++++ Reading passage ++++
NOW, THEREFORE, for good and valuable consideration, the sufficiency of which is hereby
acknowledged, the Parties enter into this Agreement and agree as follows:
1. Termination of Employment Agreement
Effective on the date hereof, the Parties hereby terminate the Employment Agreement. Such
termination in no way shall effect Xxxxx’x service as a director on the Company’s Board of
Directors.
2. Separation Payments
The Company shall pay to Xxxxx a sum equal to three times Xxxxx’x current base salary of
$240,000, which amount shall be payable in equal monthly installments, less applicable withholding,
over three years commencing February 1, 2008 and ending January 1, 2011 (subject to the terms set
out herein). The payments made on or after February 1, 2008, but on or before March 15, 2009,
shall each be deemed to be a separate payment qualifying under the short-term deferral rule for
purposes of Section 409A of the Internal Revenue Code of 1986, as amended (the “Code”), and the
payments made after March 15, 2009 shall each be deemed to be a separate payment for purposes of
Section 409A of the Code.
3. Continuation of Benefits
During the thirty-six (36) months following Xxxxx’x termination of employment, Xxxxx shall be
entitled to continue to receive the health and life insurance benefits he enjoyed while employed by
the Company immediately prior to the termination of his Employment Agreement as provided herein;
provided, however, that in the event Xxxxx’x participation in any such
employee benefit plan or program is barred, the Company shall arrange to provide Xxxxx with
substantially similar benefits.
++++ Data for processing ++++
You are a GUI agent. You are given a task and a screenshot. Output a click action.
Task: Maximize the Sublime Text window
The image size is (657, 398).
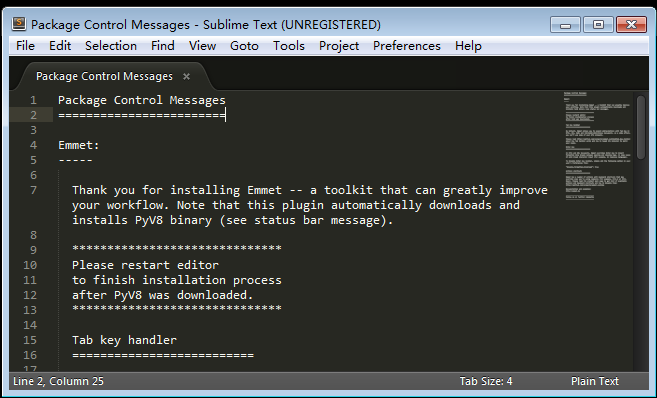(598, 25)
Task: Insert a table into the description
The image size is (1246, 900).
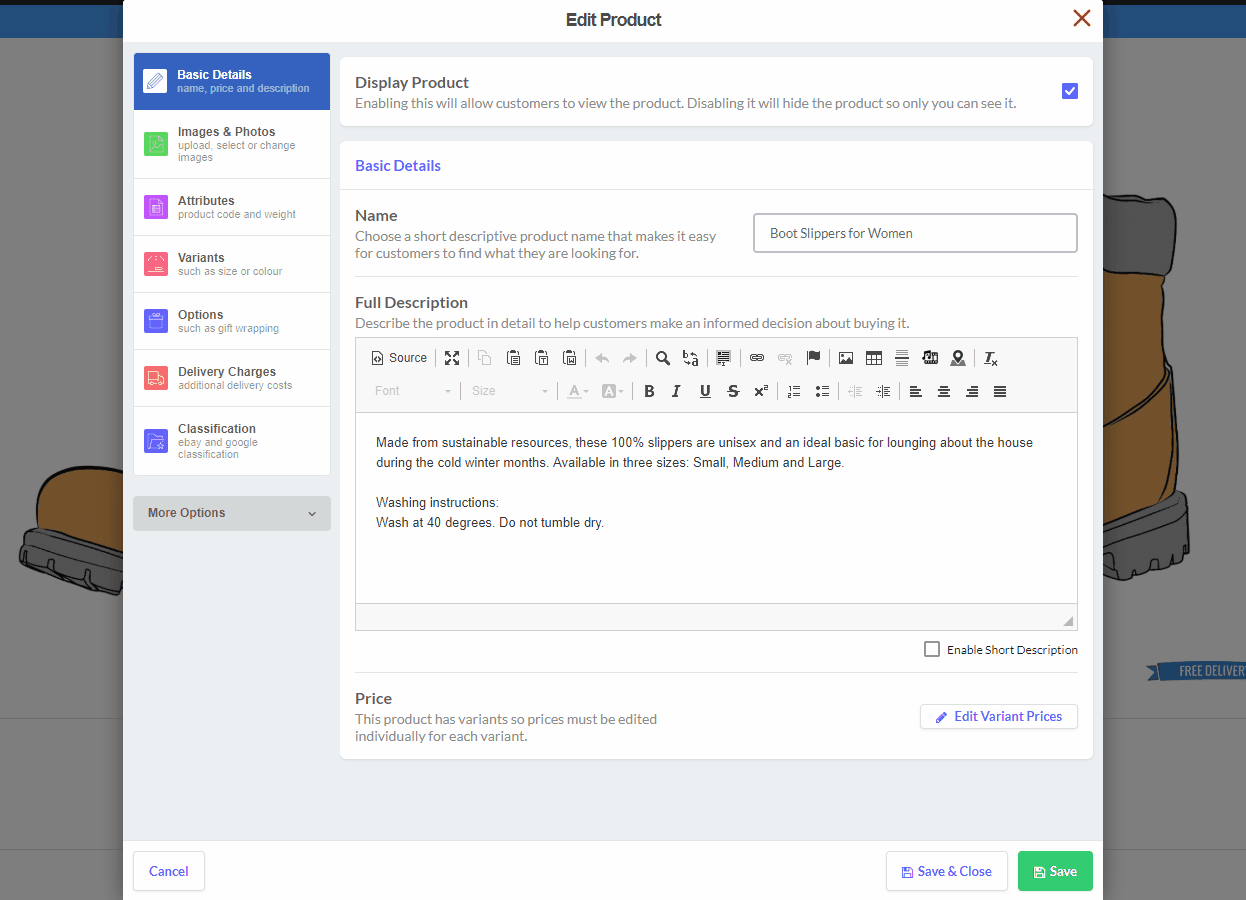Action: coord(873,358)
++++
— Tasks for this exercise —
[1] Reproduce both records above word for word, omitting the pictures.
[2] Pick up the separation agreement after its final sentence and write what comes next.

— Answers by task —
[1]
You are a GUI agent. You are given a task and a screenshot. Output a click action.
Task: Maximize the Sublime Text window
The image size is (657, 398).
(598, 25)
Task: Insert a table into the description
The image size is (1246, 900).
Action: coord(873,358)

[2]
Xxxxx acknowledges that (i) a “qualifying event” within the meaning of the Consolidated
Omnibus Budget Reconciliation Act of 1985, as amended (“COBRA”) occurred with respect to Xxxxx on
the date hereof (the “termination date”), as a result of which Xxxxx would lose coverage under the
Company’s group health plan as of February 28, 2008; (ii) Xxxxx has received timely written notice
of his right to elect to receive continuation coverage under said group health plan pursuant to
COBRA (“COBRA Coverage”) after March 1, 2008) (following end of coverage); and (iii) in
consideration of the terms of this Agreement, Xxxxx has waived his right to receive COBRA Coverage.
4. Acceleration of Unvested Stock Options and Exercise of Vested Stock Options
The Company and Xxxxx agrees that, notwithstanding any term to the contrary in option grant
agreements, all stock options issued to Xxxxx prior to the termination of the Employment Agreement
which were outstanding but unvested, shall immediately vest and Xxxxx shall be entitled to exercise
any stock options vested on the date of this Agreement by virtue of this Agreement or otherwise for
a period equal to the shorter of (i) thirty-six (36) months from the date of this Agreement, or
(ii) the expiration date of such option.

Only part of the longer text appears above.